──────── Excerpt ────────

If you've watched any K-pop videos, you probably thought the bright and shiny Korean pop star lifestyle portrayed a perfect world of bubblegum, rainbows, beauty, and whimsy. Unfortunately, the candy-colored sheen coats a sinister underbelly with ugly truths about K-pop. From a young age, these bright and peppy performers essentially enter an uncaring, exploitative entertainment harem in the K-pop industry.
Any faction of the entertainment world is bound to have its secrets; sometimes these are dark yet open secrets overlooked because of convenience or greed. However, what's going on in the K-pop industry isn't hidden: Children who grew up in the industry as manufactured pop products have exposed the mental and physical abuse they suffered through their careers.
From what K-pop trainees endure at the start of their "boot camps" to the suicide attempts, racism, and sexual and physical assaults, the truth about K-pop stars and their industry is anything but glamorous.
In the 1940s Hollywood executives were notorious for having a substantial amount of control over their movie stars. Actors were under multiyear and multifilm contracts; they dealt with abuse, stringent rules, and relative ownership at the hands of the studios. Modern K-pop groups experience a similar system, where three major management companies dominate the industry: YG, SM, and JYP.
Members of Korean idol groups have little freedom over their personal lives. As a manufactured entity meant for "selling dreams," they must uphold their employer's image at all times. In many cases, this includes not dating or doing anything too seemingly "independent" in the realm of politics. Consider the case of Taiwanese K-pop idol Chou Tzuyu, who waved a Taiwanese flag during a televised performance, then had to apologize for it publicly.
When a K-pop performer agrees to a contract, it's not only for a record deal; they basically sign their life away to a permanent commitment. An agency trains future stars, many of whom are in adolescence, in a range of performance arts - such as acting, vocals, and dance - for 10 to 15 years before the stars appear in any public act.
Although the agency has a supposed commitment to training their performers in a type of "boot camp," industry leaders often take advantage of their trainees. The agencies make these contracts last for over a decade at times, so if an idol chooses to back out, they need to pay a hefty fee.
These contracts open the door for the agencies to virtually turn the trainees into slaves. Korean laws allow agencies with "touring artists" to work their "employees" as much as they want, even if it means keeping them from sleeping, as in the case of 2AM idol Jo Kwon.
Plastic surgery is far more common in Korea than the United States. Whereas 1 in 20 women in the US may undergo plastic surgery at some point, the statistics for Korean women claim 1 in 5 chooses to go under the knife.
With plastic surgery being more culturally accepted and often promoted, the standards of beauty have changed, and many teens also desire plastic surgery. Many agencies force idols to undergo surgery - sometimes multiple times - to achieve a "perfect" look and uphold their aspirational aesthetic.
Most stars do not openly discuss their plastic surgery, in part to maintain their idol image, but their physical changes are usually apparent, especially around their eyes, lips, and noses. The average viewer might not notice the differences at first glance, but a plastic surgeon can spot them immediately. As one writer posited:
This seems to be a universal truth, and no other industry exploits this as much as the entertainment industry; banking off the sexual appeal of their "products" and distorting to a consuming public what beauty is.

──────── Collected material ────────

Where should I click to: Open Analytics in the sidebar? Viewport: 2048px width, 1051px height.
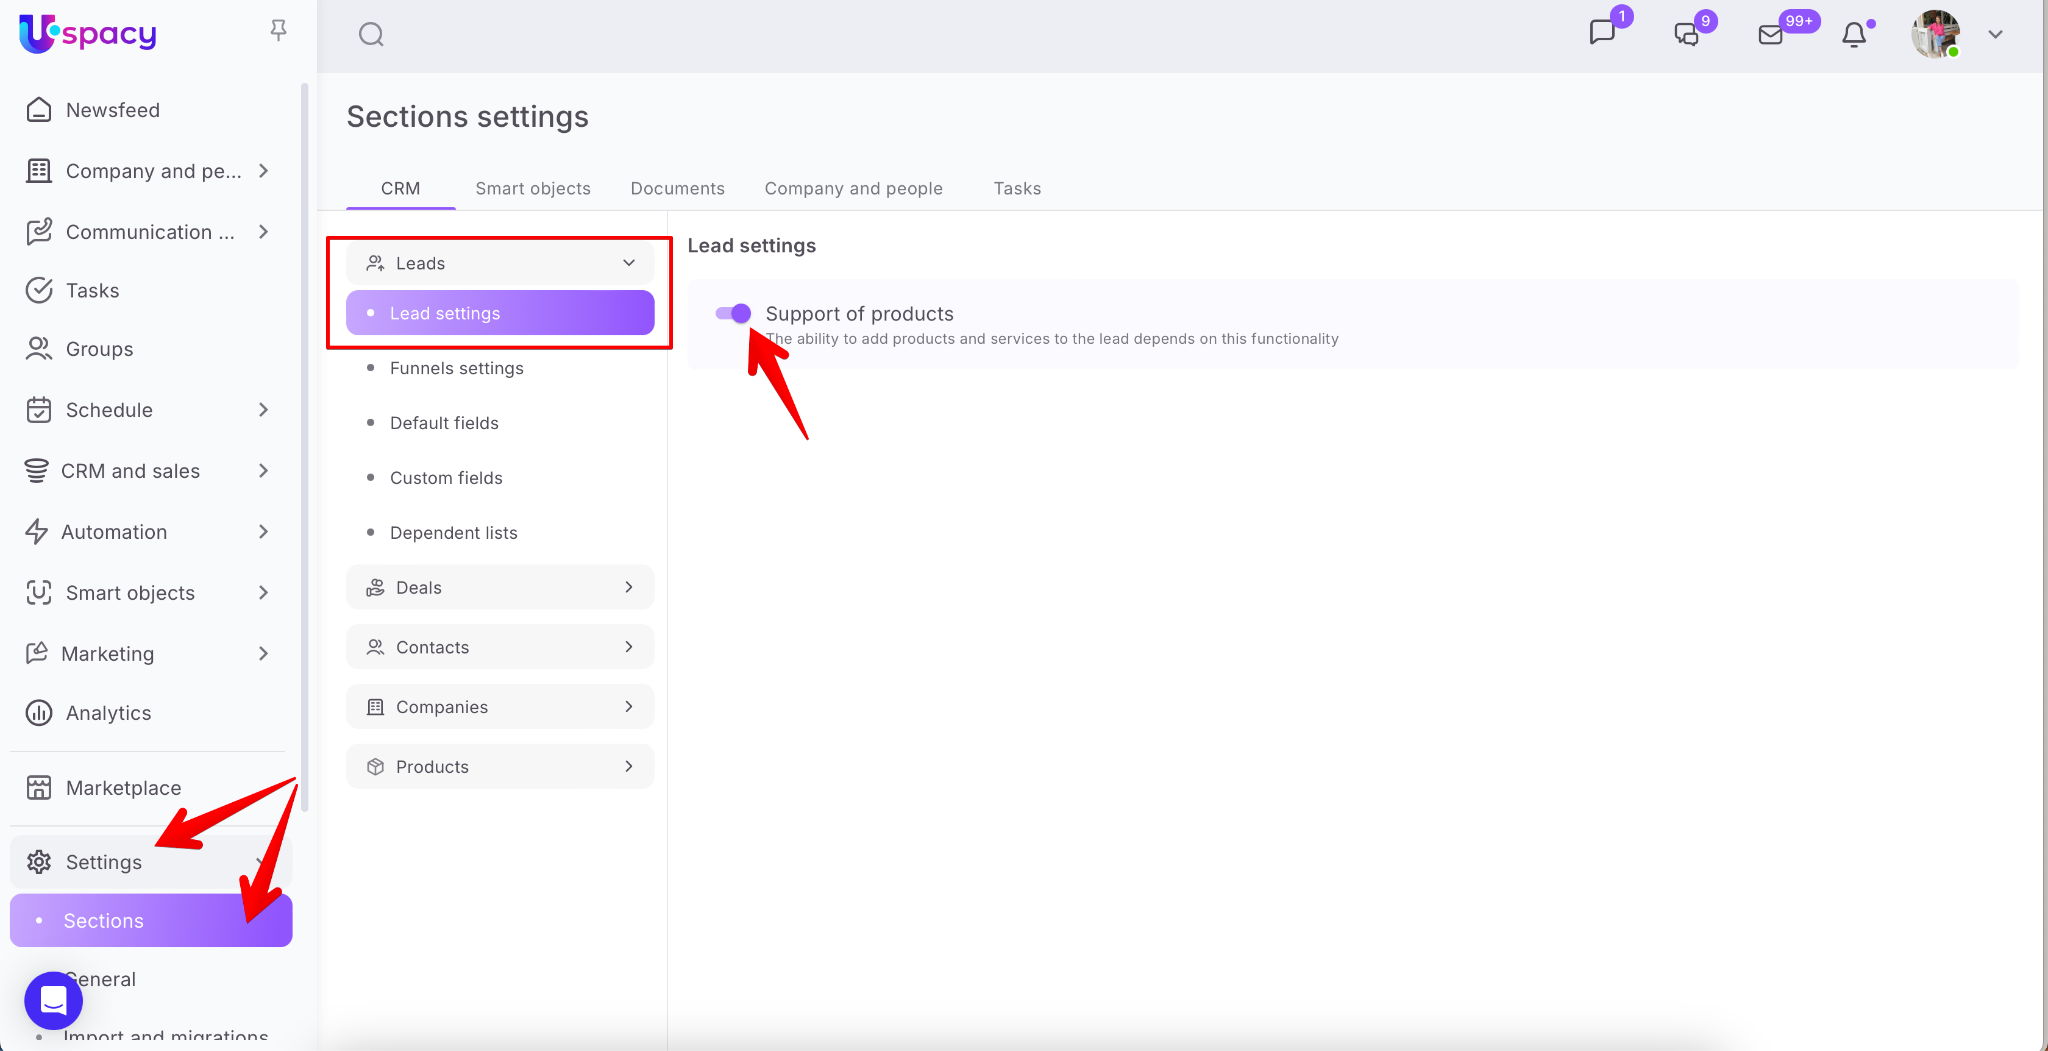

────────

Task A
Answer these from the text on the K-pop industry:
(i) Which three management companies dominate the industry?
(ii) For how long do agencies train future stars before they appear in any public act?
(iii) According to the statistics cited, how many Korean women choose plastic surgery?
Task B
Retype the passage from the K-pop industry text, starting with "Most stars do" and going on through "what beauty is.".

Output A
(i) YG, SM, and JYP.
(ii) 10 to 15 years.
(iii) 1 in 5.

Output B
Most stars do not openly discuss their plastic surgery, in part to maintain their idol image, but their physical changes are usually apparent, especially around their eyes, lips, and noses. The average viewer might not notice the differences at first glance, but a plastic surgeon can spot them immediately. As one writer posited:
This seems to be a universal truth, and no other industry exploits this as much as the entertainment industry; banking off the sexual appeal of their "products" and distorting to a consuming public what beauty is.